With the hiring of Mike McCarthy, the answer is reasonably clear. The Packers apparently do want No. 4 to stay for as long as he is productive.
You don't bring in one of the many branches of Bill Walsh's West Coast offense family tree and Favre's former position coach without having Favre's future in mind. McCarthy and Favre are also close in the way that Favre bonded with his favorite mentors over the years, but there obviously has to be more to McCarthy for Thompson to have staked his vague reputation on this hire.
Far more important in the larger scheme will be McCarthy's influence on Aaron Rodgers. One of McCarthy's selling points was his vast experience with a wide range of successful quarterbacks. The Packers' uncertain future is so heavily invested in Rodgers that it only made sense for Thompson to select a coach whose expertise is based on the development of quarterbacks.
Yet if Favre does return, it will be incumbent upon McCarthy to rein in the quarterback who had grown increasingly reckless in the years since Mike Holmgren's departure.
It could have been much worse. Had the Minnesota Vikings not acted so rashly and snapped up Brad Childress for reasons that still aren't altogether clear, he might have been the Green Bay coach and Darrell Bevell would've been his offensive coordinator. The Packers needed a clean break with that kind of past because no one on Mike Sherman's staff could control Favre anymore.

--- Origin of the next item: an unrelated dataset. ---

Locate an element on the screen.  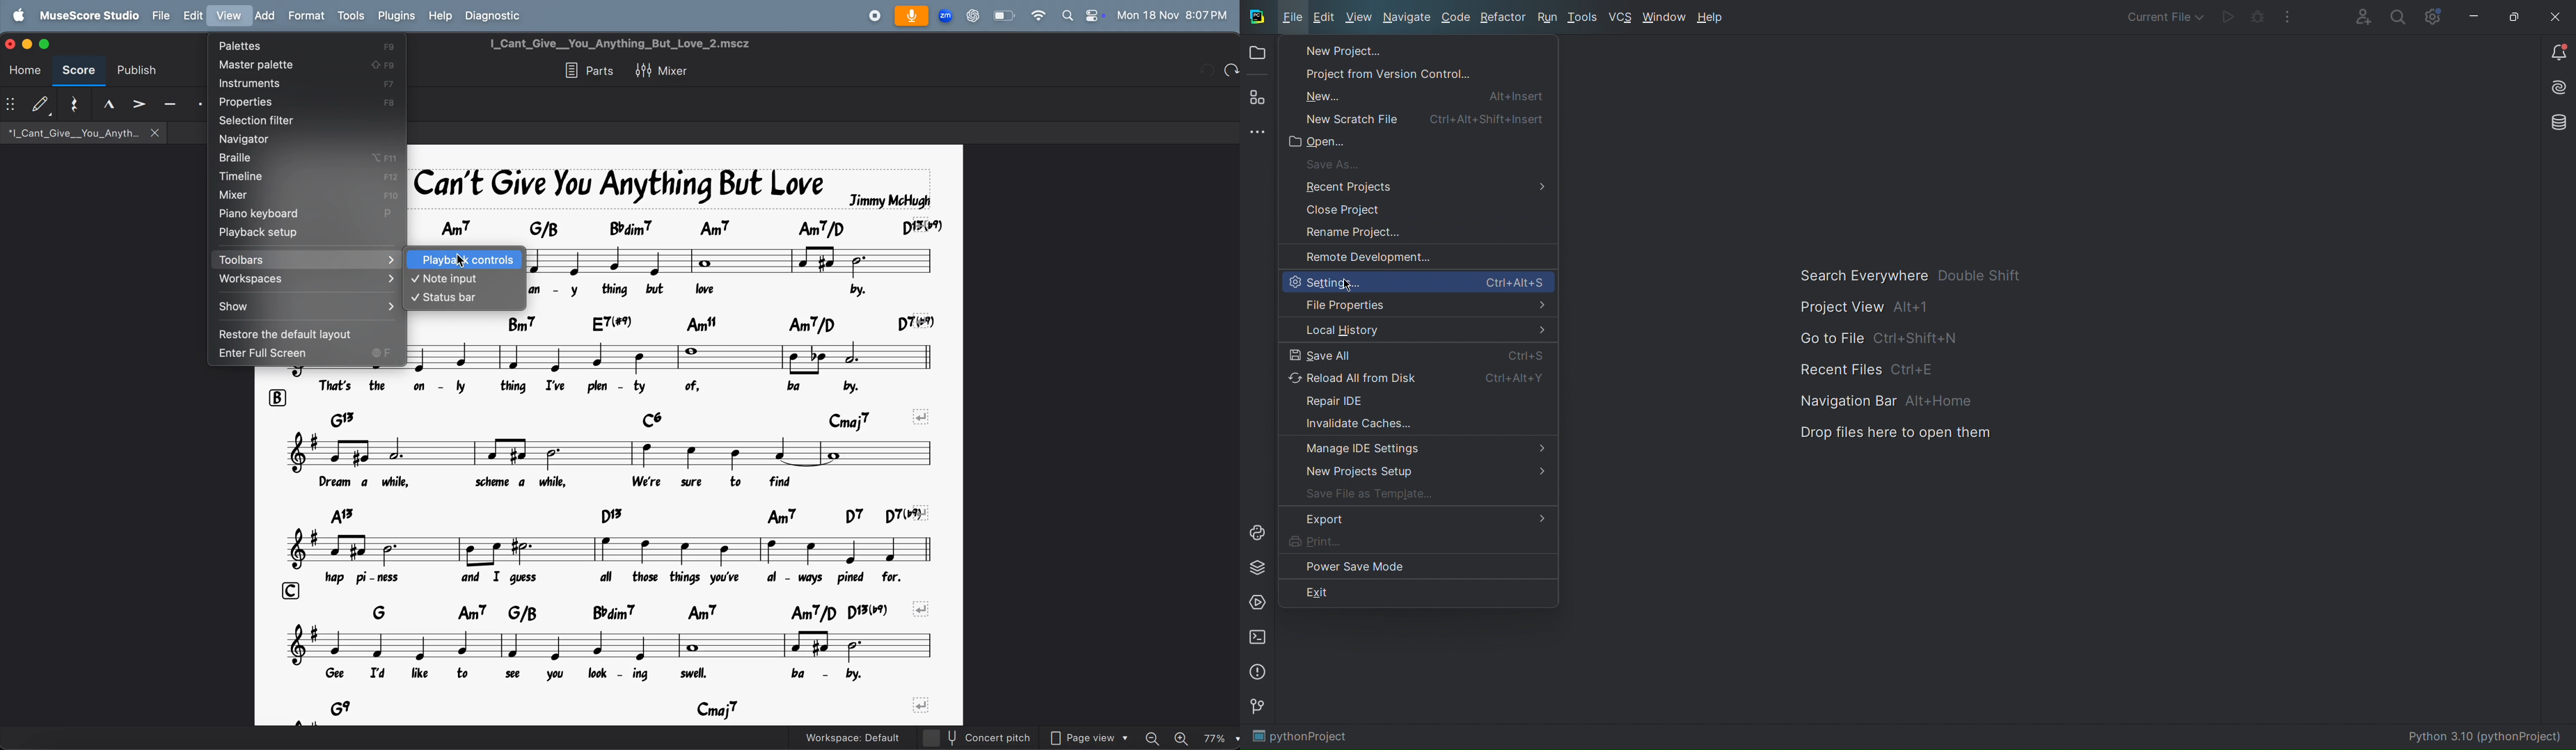
More is located at coordinates (1255, 134).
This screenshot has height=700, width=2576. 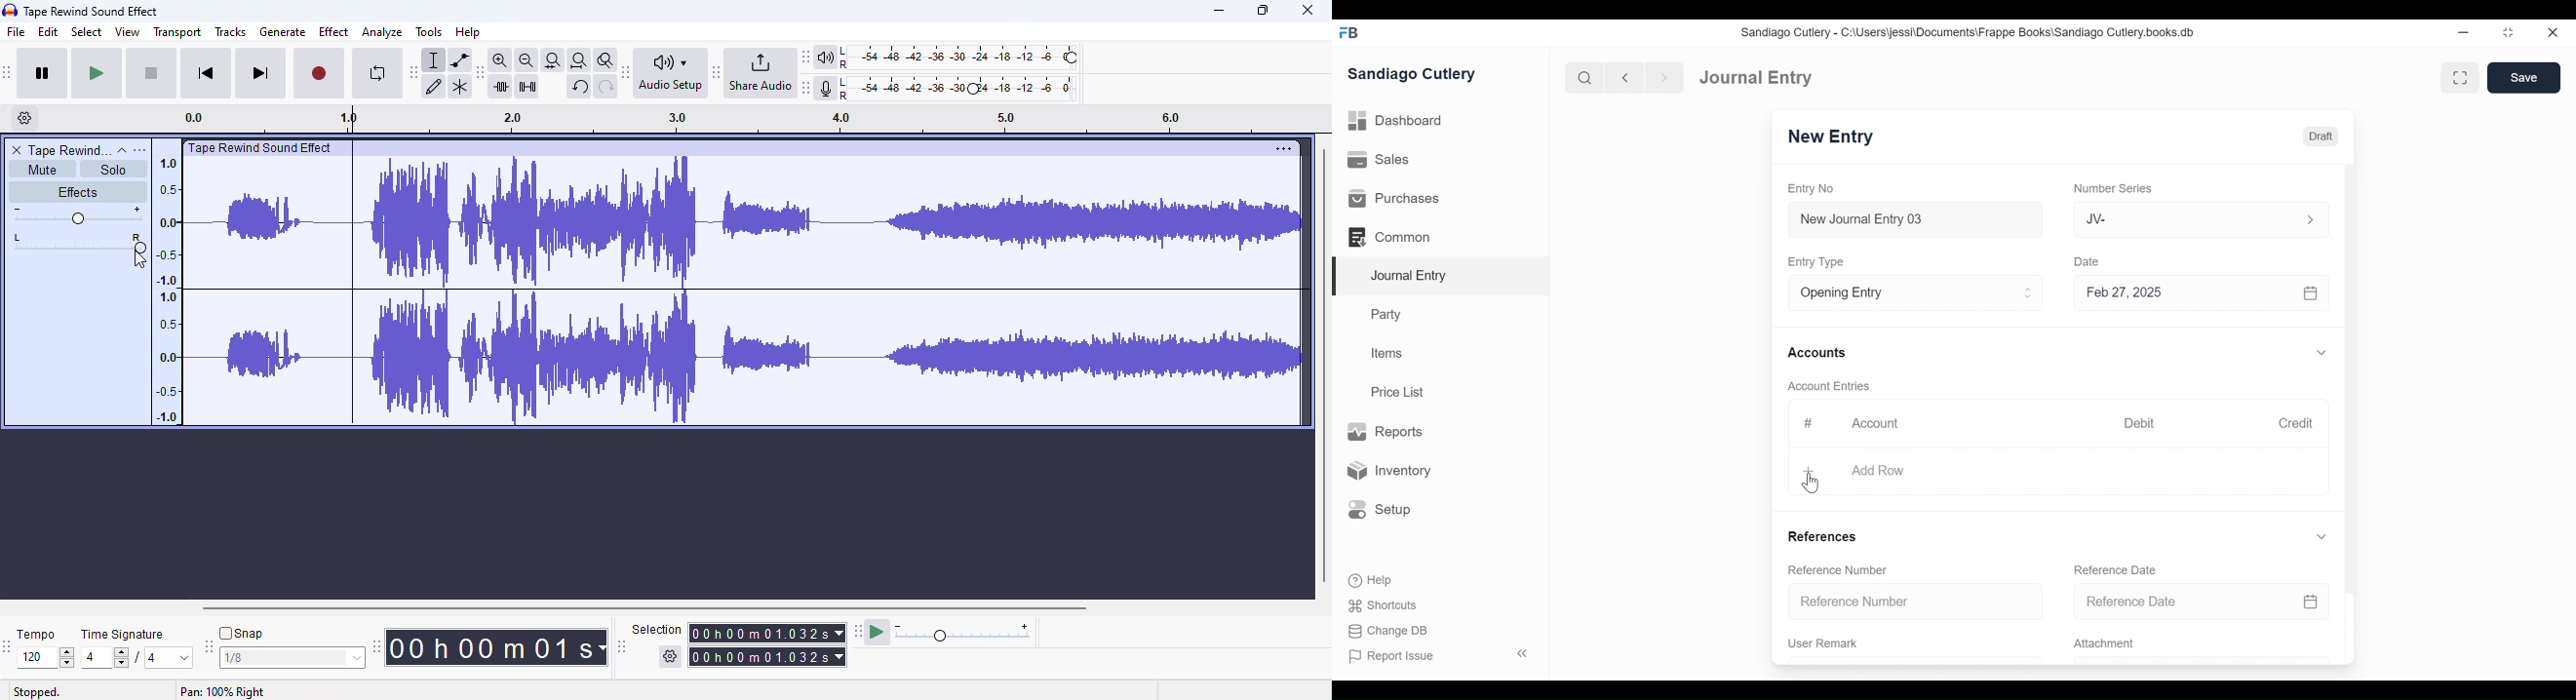 I want to click on Price List, so click(x=1400, y=391).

McCarthy could just be the guy to do it. He helped create Aaron Brooks during the boom years of the New Orleans' offense, yet McCarthy did not passively give in when Brooks resisted continuing guidance after the quarterback became a star. In fact, he stood up to Brooks when no one else in the Saints' organization would.
Brooks was no Brett Favre, but it is fair to say that Favre could've been held far more accountable by the Green Bay staff this past season. The fact that McCarthy once worked with Joe Montana during the latter days of Montana's career should also be encouraging to those who value Favre's continued association with the Packers.
While McCarthy may facilitate Favre's return, this is much bigger than the year or so Favre may or may not have left with the Green Bay Packers. At 42, McCarthy is about to become a head coach for the first time in a place where unparalleled tradition has crushed far more men than it has honored. The enormous pressure is intensified by the fact that Jim Bates was the people's choice, but the quarterback situation says Thompson made the proper call.
So who is Mike McCarthy? He is said to be a no-nonsense, even-temperament kind of guy, which only makes sense given the personality of the man who made the hire. It all looks very good on paper, but so have other notable miscalculations.
Talk about scrutiny. The $6.4 million gamble Thompson has made on a comparative unknown demands that McCarthy must be clearly superior to Sherman in a relatively short time. Welcome to Titletown, coach.